Grant laughed, a sultry bellow that calmed instead of startled. No. It ignited her constant simmering need for him, made it boil. She peered down at him, and found him looking up, pride glowing in his eyes, his lips shaped into a smile of … victory?

“Knew you could do it.” As he spoke, he raised his brows, once, twice, the cocky man. “Now come back down to your hands and knees.”

She did so, very slowly, and with one of his arms around her waist and the other hand holding her arm.

“Good,” he said. “Now stay there, and we’ll walk Exquisite once around the ring.”

She shook her head. “I don’t think that’s necessary.”

He looked up with innocent eyes. “No?”

“I do not wish to move, and I told you I have no talent.”

“Just a little. Very slowly. You can do it, Freddy darling.”

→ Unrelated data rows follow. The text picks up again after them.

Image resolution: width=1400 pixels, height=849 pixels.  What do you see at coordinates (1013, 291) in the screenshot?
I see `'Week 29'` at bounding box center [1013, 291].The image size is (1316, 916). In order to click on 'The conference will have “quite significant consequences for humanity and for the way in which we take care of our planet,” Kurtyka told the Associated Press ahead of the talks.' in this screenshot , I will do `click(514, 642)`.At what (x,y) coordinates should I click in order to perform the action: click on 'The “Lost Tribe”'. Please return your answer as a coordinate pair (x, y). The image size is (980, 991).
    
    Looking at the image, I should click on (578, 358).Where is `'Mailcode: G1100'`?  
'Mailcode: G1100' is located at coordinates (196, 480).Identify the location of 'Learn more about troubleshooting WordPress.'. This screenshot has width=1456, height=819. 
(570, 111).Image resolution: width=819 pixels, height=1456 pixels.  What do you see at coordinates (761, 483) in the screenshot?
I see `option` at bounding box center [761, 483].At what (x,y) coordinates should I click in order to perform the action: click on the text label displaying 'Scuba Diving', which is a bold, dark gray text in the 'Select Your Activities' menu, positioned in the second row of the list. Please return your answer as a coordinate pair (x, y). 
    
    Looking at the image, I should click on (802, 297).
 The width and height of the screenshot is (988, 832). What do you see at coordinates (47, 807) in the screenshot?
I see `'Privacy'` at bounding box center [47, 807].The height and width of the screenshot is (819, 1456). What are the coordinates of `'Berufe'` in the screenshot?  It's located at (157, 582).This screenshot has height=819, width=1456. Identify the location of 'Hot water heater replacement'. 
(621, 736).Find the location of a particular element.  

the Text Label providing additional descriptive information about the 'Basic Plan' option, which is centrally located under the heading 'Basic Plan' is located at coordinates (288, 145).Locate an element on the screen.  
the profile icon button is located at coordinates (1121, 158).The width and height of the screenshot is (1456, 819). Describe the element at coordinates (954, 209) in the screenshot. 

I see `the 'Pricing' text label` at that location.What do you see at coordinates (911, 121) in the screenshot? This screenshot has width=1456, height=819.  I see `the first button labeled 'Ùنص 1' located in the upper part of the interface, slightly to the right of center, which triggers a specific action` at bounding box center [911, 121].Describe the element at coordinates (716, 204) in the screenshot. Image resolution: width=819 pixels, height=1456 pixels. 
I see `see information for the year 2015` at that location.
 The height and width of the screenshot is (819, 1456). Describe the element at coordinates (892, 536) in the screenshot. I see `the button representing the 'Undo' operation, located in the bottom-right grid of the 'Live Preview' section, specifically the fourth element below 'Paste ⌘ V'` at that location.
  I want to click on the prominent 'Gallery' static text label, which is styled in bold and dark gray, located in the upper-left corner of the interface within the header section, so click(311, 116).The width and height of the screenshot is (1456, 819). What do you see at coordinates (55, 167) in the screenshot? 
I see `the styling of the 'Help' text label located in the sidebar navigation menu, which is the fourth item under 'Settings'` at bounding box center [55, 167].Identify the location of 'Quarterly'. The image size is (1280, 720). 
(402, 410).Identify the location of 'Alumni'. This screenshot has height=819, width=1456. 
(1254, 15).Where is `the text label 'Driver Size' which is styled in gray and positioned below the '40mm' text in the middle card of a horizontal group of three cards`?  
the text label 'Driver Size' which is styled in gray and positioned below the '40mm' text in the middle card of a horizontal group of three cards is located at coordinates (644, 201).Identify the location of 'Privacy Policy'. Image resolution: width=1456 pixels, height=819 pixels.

Freddy groaned and tightened her muscles.

His hand cupped her belly. “Be strong here.” He patted her backside. “And here.”

“Do you have ulterior motives, Mr. Webster?”

“Always. We’ll move forward now. Stay strong.” He whispered something into the horse’s ear, and it took its first slow step forward.

Freddy clenched her jaw so hard she could not reply. Every step the horse took required her attention to balance, to shift her muscles, to learn the horse’s gait and her own center. The air moved past her slowly, sluggishly as the horse took, it seemed, a single step every five seconds, but still her body hummed with worry. And exhilaration.

“Don’t drop your shoulders,” Grant said. “Keep them square.”

“Square. Ha. What does that mean? My shoulders are not square. They are more like a line from one end to the other.”

“I mean keep them the same level. Don’t let one drop lower than the other. Your hips, too. As soon as you let those things begin to fall, you’ll fall.”

Ominous, that. She’d never paid attention to whether her hips and shoulders were square or not. Was she doing it right? If one dropped, would she have time to fix it? What if she fixed it too much and slammed the other side down, un-squaring them in the opposite direction?

“You’re thinking too much. Find a rhythm with your partner. You can do it. I know quite well you can.”

“Was that a … a naughty remark, Mr. Webster?”

“If you want it to be.”

“I’m going too fast.” In more ways than one. Exquisite had picked up her pace, and the unfamiliar rhythm of four legs beneath her put Freddy on an edge of fear. More terrifying than that, though—how far and how fast she was falling for the man who stood beside her, waiting to catch her. She wouldn’t panic. She wouldn’t. Yet panic rose steady as the muted clip-clop of hooves on the amphitheatre floor.

“The horse is going at a very, very slow pace,” Grant assured her. “We use this particular mare to train new performers. Child performers. And I am right here.” His hand brushed against her skirts. “Just fall toward me if you lose balance.”